### Exercise
Print the listing below line for line. Start at its first line and stop after the line containing "[x=71, y=688]", including that line.

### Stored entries
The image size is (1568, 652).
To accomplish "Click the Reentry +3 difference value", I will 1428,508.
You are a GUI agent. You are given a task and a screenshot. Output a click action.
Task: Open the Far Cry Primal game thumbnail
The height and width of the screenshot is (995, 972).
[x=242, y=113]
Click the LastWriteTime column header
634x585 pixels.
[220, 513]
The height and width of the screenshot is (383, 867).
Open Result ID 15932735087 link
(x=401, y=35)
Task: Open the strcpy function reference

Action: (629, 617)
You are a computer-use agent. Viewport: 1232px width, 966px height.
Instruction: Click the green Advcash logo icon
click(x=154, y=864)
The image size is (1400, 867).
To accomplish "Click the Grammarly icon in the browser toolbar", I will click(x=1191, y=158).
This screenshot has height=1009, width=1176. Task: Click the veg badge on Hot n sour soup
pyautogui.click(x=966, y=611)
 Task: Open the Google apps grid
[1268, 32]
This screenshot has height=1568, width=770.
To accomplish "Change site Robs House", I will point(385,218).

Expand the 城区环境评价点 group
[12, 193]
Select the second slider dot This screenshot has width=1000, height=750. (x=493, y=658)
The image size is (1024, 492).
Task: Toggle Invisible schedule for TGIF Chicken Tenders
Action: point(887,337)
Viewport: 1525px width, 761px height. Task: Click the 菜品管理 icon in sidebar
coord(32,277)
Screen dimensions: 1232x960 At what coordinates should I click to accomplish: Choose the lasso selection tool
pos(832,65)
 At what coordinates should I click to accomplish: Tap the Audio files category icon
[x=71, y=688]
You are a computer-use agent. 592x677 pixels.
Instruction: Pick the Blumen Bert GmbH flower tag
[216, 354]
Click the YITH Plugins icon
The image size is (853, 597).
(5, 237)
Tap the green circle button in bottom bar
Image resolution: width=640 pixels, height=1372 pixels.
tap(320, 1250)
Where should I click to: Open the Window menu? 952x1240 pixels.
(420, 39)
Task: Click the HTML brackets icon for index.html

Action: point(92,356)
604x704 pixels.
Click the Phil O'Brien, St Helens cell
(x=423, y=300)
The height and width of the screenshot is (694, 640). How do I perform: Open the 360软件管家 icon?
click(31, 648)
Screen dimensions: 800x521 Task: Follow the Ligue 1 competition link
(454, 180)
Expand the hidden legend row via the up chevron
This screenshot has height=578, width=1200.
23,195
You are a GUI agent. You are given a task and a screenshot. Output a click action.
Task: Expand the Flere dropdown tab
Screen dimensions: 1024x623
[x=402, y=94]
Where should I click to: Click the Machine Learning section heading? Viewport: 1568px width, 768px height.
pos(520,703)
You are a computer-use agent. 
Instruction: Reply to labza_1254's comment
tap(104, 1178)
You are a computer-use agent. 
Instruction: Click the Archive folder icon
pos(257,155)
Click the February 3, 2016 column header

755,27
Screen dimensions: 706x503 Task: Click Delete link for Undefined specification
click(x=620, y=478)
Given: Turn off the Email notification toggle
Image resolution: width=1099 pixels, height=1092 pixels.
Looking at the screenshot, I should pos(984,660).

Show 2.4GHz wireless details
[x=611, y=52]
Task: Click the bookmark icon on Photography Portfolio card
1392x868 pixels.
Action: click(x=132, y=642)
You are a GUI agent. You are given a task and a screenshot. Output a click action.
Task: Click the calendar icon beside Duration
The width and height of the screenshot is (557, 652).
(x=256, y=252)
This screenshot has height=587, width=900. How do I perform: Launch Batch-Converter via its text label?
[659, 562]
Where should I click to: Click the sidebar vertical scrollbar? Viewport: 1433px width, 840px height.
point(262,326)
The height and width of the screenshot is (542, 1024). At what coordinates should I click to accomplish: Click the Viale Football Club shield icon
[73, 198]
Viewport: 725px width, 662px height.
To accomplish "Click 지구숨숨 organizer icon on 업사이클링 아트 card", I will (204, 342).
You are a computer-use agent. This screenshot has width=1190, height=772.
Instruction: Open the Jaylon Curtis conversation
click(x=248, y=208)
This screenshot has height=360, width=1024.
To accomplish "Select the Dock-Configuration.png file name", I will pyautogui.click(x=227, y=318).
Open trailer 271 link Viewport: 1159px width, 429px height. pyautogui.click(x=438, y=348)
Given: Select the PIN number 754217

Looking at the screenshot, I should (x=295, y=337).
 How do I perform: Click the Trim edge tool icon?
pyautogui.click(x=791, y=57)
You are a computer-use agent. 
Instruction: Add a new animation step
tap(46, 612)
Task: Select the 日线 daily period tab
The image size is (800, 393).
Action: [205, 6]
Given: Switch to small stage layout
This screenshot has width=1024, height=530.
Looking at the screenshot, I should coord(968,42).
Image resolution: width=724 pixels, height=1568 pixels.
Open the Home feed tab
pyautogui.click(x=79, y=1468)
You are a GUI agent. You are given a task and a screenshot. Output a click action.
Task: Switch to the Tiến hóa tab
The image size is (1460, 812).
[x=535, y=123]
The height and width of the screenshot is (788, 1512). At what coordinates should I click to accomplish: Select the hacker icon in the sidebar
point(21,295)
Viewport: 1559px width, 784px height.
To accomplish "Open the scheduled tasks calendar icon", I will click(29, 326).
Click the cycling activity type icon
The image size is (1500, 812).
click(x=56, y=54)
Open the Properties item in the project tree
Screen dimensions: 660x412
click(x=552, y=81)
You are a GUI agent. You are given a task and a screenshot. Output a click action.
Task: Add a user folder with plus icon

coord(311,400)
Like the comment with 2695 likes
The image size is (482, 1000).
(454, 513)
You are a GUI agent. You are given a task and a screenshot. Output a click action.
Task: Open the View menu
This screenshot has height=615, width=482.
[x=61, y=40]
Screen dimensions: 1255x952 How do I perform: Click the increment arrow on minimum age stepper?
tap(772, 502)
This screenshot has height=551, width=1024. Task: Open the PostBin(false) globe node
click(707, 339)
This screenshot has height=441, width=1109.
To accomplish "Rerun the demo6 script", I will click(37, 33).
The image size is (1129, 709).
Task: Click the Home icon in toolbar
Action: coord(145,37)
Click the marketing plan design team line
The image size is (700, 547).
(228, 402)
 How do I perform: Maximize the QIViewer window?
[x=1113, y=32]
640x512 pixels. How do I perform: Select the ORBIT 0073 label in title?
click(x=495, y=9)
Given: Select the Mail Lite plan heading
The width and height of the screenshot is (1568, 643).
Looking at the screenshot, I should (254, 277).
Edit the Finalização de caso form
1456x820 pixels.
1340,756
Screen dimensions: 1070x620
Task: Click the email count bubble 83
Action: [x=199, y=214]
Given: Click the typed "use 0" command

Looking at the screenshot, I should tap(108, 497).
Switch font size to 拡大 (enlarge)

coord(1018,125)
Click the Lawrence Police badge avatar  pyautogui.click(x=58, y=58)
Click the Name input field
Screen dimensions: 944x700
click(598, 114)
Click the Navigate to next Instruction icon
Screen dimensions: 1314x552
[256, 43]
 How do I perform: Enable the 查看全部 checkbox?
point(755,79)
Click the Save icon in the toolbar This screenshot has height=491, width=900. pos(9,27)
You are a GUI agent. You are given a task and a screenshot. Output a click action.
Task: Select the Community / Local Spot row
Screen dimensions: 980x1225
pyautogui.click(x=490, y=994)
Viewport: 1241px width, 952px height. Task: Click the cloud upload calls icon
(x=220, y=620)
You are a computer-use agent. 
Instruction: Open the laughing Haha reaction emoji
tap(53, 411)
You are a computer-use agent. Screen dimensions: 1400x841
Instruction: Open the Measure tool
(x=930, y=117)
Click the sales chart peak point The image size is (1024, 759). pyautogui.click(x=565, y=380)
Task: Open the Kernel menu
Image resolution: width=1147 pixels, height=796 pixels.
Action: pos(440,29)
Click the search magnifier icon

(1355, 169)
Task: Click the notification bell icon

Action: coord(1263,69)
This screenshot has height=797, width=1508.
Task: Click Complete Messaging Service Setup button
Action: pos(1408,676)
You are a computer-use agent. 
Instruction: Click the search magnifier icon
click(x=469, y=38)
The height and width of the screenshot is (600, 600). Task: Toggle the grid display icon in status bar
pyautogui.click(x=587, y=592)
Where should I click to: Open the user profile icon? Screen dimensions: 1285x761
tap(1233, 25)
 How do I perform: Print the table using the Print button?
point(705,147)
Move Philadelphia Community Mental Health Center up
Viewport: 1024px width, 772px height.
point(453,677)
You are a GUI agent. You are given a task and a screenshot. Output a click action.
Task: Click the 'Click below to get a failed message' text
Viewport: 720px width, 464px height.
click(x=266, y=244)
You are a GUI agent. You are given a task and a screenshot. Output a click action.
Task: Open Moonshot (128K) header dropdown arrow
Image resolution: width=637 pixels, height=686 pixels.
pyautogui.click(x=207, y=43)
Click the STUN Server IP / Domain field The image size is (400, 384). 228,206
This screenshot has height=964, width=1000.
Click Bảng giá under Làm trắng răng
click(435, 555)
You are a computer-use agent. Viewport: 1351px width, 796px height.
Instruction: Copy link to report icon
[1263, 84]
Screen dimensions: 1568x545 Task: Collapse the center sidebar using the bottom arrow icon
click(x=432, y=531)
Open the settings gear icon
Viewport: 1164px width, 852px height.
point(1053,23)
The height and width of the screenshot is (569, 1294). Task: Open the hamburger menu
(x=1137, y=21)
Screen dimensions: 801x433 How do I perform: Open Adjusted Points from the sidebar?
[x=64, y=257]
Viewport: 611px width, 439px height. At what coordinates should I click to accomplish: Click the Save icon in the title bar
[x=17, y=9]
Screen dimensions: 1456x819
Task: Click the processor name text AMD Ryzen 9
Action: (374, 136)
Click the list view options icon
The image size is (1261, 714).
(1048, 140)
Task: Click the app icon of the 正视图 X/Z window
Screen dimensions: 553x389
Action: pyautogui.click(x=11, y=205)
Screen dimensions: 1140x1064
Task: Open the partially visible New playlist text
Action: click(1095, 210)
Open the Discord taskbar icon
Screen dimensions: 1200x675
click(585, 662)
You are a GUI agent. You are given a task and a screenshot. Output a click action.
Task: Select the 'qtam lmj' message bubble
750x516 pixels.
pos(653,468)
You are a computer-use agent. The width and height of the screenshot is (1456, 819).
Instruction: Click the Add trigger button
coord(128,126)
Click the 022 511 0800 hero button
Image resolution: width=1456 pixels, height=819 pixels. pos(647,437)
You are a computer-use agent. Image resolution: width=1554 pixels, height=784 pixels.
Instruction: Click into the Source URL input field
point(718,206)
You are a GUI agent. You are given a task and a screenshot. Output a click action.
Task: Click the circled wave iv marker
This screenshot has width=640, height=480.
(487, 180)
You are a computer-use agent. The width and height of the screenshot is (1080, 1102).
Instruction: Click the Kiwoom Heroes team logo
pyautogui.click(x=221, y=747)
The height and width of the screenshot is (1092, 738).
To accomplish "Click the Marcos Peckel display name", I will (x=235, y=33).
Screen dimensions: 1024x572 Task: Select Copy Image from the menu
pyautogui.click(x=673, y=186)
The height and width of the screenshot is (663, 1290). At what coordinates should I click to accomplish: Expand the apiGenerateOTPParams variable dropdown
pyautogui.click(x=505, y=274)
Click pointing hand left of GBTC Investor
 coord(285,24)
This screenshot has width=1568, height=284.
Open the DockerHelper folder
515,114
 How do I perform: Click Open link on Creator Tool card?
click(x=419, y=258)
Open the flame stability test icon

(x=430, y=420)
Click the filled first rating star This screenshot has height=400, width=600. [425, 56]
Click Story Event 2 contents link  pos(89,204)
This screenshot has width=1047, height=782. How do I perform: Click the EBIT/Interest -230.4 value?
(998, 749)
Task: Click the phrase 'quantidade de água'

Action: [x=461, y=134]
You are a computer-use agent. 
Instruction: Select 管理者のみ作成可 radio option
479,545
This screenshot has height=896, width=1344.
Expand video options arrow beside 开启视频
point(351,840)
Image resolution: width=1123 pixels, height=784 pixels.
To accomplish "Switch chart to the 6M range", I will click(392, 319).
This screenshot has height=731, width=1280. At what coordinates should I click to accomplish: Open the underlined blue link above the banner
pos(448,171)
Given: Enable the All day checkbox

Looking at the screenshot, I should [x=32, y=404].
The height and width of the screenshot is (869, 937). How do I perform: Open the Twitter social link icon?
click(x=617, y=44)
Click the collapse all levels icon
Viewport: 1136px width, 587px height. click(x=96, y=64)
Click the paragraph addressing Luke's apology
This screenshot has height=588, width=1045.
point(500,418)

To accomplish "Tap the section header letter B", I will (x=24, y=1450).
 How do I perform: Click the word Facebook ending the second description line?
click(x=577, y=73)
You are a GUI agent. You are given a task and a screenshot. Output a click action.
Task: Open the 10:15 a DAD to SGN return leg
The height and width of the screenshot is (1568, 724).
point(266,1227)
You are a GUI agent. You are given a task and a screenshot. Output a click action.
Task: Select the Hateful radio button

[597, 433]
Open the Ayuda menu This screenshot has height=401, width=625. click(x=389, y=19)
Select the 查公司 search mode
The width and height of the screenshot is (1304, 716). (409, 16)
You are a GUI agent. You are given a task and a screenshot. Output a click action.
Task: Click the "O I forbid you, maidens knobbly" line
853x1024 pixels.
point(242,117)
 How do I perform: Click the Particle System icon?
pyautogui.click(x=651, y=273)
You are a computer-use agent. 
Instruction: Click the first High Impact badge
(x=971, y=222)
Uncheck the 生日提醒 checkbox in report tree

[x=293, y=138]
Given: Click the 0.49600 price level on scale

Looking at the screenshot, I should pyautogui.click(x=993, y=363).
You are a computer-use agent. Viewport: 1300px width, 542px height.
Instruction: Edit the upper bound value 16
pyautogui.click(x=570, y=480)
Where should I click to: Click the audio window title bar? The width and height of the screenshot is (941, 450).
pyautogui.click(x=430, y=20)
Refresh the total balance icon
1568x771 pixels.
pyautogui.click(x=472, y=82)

### Result below
The image size is (1568, 652).
To accomplish "Click the Reentry +3 difference value", I will 1428,508.
You are a GUI agent. You are given a task and a screenshot. Output a click action.
Task: Open the Far Cry Primal game thumbnail
The height and width of the screenshot is (995, 972).
[x=242, y=113]
Click the LastWriteTime column header
634x585 pixels.
[220, 513]
The height and width of the screenshot is (383, 867).
Open Result ID 15932735087 link
(x=401, y=35)
Task: Open the strcpy function reference

Action: (629, 617)
You are a computer-use agent. Viewport: 1232px width, 966px height.
Instruction: Click the green Advcash logo icon
click(x=154, y=864)
The image size is (1400, 867).
To accomplish "Click the Grammarly icon in the browser toolbar", I will click(x=1191, y=158).
This screenshot has height=1009, width=1176. Task: Click the veg badge on Hot n sour soup
pyautogui.click(x=966, y=611)
 Task: Open the Google apps grid
[1268, 32]
This screenshot has height=1568, width=770.
To accomplish "Change site Robs House", I will point(385,218).

Expand the 城区环境评价点 group
[12, 193]
Select the second slider dot This screenshot has width=1000, height=750. (x=493, y=658)
The image size is (1024, 492).
Task: Toggle Invisible schedule for TGIF Chicken Tenders
Action: point(887,337)
Viewport: 1525px width, 761px height. Task: Click the 菜品管理 icon in sidebar
coord(32,277)
Screen dimensions: 1232x960 At what coordinates should I click to accomplish: Choose the lasso selection tool
pos(832,65)
 At what coordinates should I click to accomplish: Tap the Audio files category icon
[x=71, y=688]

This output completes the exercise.